#### [TEXT]
Funde von der Steinzeit bis zum Mittelalter entdeckten Archäologen bereits in Krampnitz – aber richtig ausgewertet wurde das Material nie. Experten erwarten noch große Überraschungen HEUTE TEIL 4: Bodendenkmäler auf dem Krampnitz-Areal

Eigentlich sollten nur Spargelfelder angelegt werden. Bei den Umgrabungsarbeiten zur Vorbereitung des Ackers stießen die Krampnitzer Bauern am Kellerberg dann aber auf Scherben, Knochen, altes Werkzeug. Die Funde waren so umfangreich, dass sie das Stadtmuseum informierten. Ziemlich genau 100 Jahre ist das her. Was dann geschah, ist in der Potsdamer Tageszeitung vom 27. September 1913 zu lesen: „Dem Potsdamer städtischen Museum ist es in der letzten Woche gelungen, auf den Kellerbergen dicht bei Krampnitz eine größere Siedlung aus germanischer Zeit aufzufinden. Zahlreiche Gefäße waren hier beim Umgraben des Ackers zutage getreten und veranlassten die prähistorische Abteilung des Museums zu einer umfänglichen Grabung, die dann auch von schönstem Erfolge gekrönt war.“ Autor der Zeilen war Friedrich Bestehorn, Historiker und Gründungsdirektor des Stadtmuseums. Er berichtet von gefundenen Tongefäßen, die mit Rädchentechnik verziert sind, einer Flöte aus Hirschhorn, einem Hausgrundriss und den Überbleibseln eines Herds. Die Siedlung aus den ersten beiden nachchristlichen Jahrhunderten erstreckte sich demnach auf einer Fläche von fünf Morgen – 12 500 Quadratmeter, das entspricht fast zwei Fußballfeldern.

#### [AUFGABENSTELLUNG]
Führen Sie sämtliche Funde auf, von denen Friedrich Bestehorn laut dem Text über die Bodendenkmäler in Krampnitz berichtet.

#### [DATENBESTAND]
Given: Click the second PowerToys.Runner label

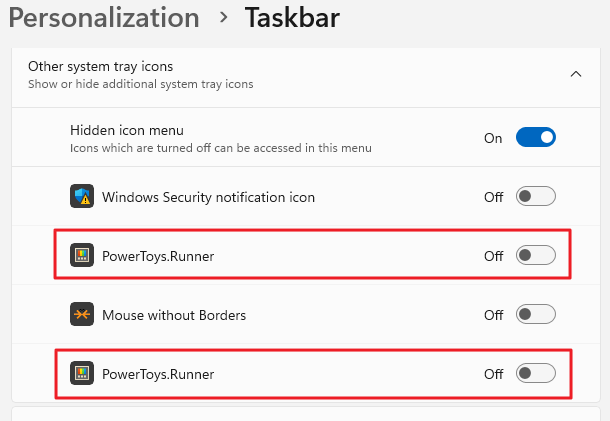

#### [LÖSUNG ZUR AUFGABE]
- Tongefäße, die mit Rädchentechnik verziert sind
- eine Flöte aus Hirschhorn
- ein Hausgrundriss
- die Überbleibsel eines Herds